As described above, according to the present invention, the vibration damping device is interposed between the boiler body and the supporting steel frame, and the vibration is also generated between the supporting steel frame and auxiliary equipment such as a denitration device and an air heater. Since a damping device was installed and an elastic body such as laminated rubber was installed between the auxiliary equipment and the supporting steel frame, when the earthquake occurred, the auxiliary equipment became an independent vibrating mass. Since it vibrates together with a certain boiler body, the vibrating mass acting on the vibration damping device is significantly increased as compared with the conventional one.

As a result, the amount of vibration energy absorbed is increased and the damping performance of the entire support structure is significantly improved, so that the seismic load generated on the support steel frame can be reliably reduced.

Further, since the seismic horizontal force acting on the supporting steel frame is reduced, it is possible to make the constituent members of the supporting steel frame thin and lightweight, and it is possible to obtain a low cost boiler supporting structure.

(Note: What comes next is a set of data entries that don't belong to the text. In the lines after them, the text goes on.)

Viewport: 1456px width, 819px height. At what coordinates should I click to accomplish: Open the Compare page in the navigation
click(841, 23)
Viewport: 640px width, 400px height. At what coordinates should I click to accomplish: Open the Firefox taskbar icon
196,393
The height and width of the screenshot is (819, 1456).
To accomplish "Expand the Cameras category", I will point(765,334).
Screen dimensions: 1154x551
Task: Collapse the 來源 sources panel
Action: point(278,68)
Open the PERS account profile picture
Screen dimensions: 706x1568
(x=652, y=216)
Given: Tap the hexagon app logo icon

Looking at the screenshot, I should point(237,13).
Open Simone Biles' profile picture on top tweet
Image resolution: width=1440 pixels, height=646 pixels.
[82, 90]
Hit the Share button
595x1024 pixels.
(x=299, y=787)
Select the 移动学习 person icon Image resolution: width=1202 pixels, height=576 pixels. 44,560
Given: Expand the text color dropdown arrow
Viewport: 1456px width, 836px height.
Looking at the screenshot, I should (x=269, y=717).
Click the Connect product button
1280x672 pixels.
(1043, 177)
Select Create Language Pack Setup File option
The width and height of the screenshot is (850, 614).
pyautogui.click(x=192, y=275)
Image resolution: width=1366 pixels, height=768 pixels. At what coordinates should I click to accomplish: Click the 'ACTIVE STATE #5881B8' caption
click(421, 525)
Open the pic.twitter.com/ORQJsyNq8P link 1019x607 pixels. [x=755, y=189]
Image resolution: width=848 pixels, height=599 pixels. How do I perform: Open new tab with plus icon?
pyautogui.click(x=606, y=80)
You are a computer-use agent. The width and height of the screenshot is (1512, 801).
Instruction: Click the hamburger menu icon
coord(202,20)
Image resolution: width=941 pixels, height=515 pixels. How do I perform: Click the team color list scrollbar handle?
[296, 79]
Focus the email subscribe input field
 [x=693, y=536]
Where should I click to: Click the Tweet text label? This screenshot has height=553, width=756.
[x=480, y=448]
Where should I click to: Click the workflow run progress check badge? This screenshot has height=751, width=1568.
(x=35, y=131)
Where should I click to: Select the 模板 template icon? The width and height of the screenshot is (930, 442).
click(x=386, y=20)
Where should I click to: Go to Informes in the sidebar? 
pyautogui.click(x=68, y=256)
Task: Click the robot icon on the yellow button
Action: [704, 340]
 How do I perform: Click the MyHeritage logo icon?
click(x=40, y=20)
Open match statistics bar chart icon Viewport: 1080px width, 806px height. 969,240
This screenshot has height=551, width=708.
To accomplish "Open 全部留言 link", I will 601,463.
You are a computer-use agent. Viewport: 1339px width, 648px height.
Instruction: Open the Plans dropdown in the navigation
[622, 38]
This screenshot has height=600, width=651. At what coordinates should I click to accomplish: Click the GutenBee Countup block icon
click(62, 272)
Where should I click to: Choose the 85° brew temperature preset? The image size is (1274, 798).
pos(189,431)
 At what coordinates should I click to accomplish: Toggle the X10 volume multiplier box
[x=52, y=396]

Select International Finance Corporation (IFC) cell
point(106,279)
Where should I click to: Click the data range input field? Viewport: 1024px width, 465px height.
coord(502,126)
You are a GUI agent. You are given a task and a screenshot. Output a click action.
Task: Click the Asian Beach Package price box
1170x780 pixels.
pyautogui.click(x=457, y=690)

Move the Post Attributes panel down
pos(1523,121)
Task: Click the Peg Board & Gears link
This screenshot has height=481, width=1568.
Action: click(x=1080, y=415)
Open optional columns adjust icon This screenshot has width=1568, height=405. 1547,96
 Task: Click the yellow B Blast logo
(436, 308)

[Brief description of drawings]

FIG. 1 is a configuration diagram showing a vibration damping support structure of a coal-fired boiler for power generation according to an embodiment of the present invention.

FIG. 2 is a view (plan view) taken along the line AA of FIG.

FIG. 3 is an explanatory view of a vibration damping action in the above embodiment.

FIG. 4 is a response diagram of FIG. 1 showing a conventional example.

[Explanation of symbols]

 1 Support Steel Frame 2 Boiler Main Body 3 Coal Bunker 4 Denitration Device 5 Air Heater 7 Steady Stop Mechanism 8, 10, 12, 14 Vibration Damper 9, 11, 13 Laminated Rubber

Claims (1)

[Claims] 1. A boiler support structure in which a boiler main body is supported by a supporting steel frame through a horizontal steadying mechanism, and auxiliary equipment such as a denitration device and an air heater is mounted on the supporting steel frame. A vibration damper such as a hydraulic damper is installed between the main body and the supporting steel frame together with the steady rest mechanism, and a vibration damper such as a hydraulic damper and an elastic body such as laminated rubber are interposed between the auxiliary equipment and the supporting steel frame. Boiler damping support structure characterized by being equipped.